Introduction au droit

Prohibition du déni de justice : le juge ne peut échapper à l’évaluation du dommage

Le juge commet un déni de justice en refusant d’évaluer le montant d’un dommage dont il constate l’existence dans son principe.

Un dégât des eaux s’était produit à l’intérieur d’un logement loué à un couple de particuliers par un office public d’habitation. 

Une juridiction de proximité avait en conséquence de ce sinistre enjoint aux locataires de verser la somme de 1 735 euros à leur fournisseur d’eau. 

Ces derniers avaient formé opposition à cette injonction puis fait assigner l’office d’habitation afin d’obtenir sa condamnation à les garantir de toute condamnation qui pourrait être prononcée à leur encontre. 

Pour rejeter leur demande, le jugement, après avoir retenu que la responsabilité de l’office d’habitation devait être engagée au titre du dégât des eaux subi par ses locataires puis examiné les factures d’eau produites dont le montant était contesté par le couple, retint qu’aucune d’elles ne couvrait la période à laquelle avait eu lieu le dégât des eaux et qu’ils devaient, faute d’établir la preuve de l’existence du préjudice lié au dégât des eaux, au titre d’une éventuelle surconsommation d’eau, être déboutés de leur demande. 
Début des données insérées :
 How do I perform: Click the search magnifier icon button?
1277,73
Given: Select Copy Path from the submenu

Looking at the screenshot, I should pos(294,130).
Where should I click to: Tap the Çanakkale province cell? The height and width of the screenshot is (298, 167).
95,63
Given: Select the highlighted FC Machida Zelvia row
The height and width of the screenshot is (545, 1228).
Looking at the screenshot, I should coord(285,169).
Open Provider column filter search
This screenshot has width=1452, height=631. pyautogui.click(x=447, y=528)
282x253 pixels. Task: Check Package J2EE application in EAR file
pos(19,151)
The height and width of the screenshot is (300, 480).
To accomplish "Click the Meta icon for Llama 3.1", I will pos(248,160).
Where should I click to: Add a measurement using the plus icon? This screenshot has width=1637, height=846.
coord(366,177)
Au visa de l’article 4 du Code civil, dont il résulte que le juge ne peut refuser de statuer sur une demande dont il admet le bien-fondé en son principe au motif de l’insuffisance des preuves fournies par une partie, le jugement est cassé par la Haute juridiction, le tribunal ayant, en violation du texte susvisé, refusé d’évaluer le montant d’un dommage dont elle avait constaté l’existence en son principe.

Par cet arrêt publié rendu au visa du célèbre article 4 du Code civil, qui fonde depuis 1804 la prohibition du déni de justice, la Cour de cassation rappelle aux juridictions du fond qu’elles ne peuvent échapper à l’obligation, incompatible avec cette interdiction, d'évaluer un préjudice dont elles ont par ailleurs constaté l'existence (V. déjà, Civ. 3e, 6 févr. 2002, n° 00-10.543 ; Civ. 2e, 4 janv. 2006, n° 04-15.280 ; Civ. 2e, 5 avr. 2007, n° 05-14.964).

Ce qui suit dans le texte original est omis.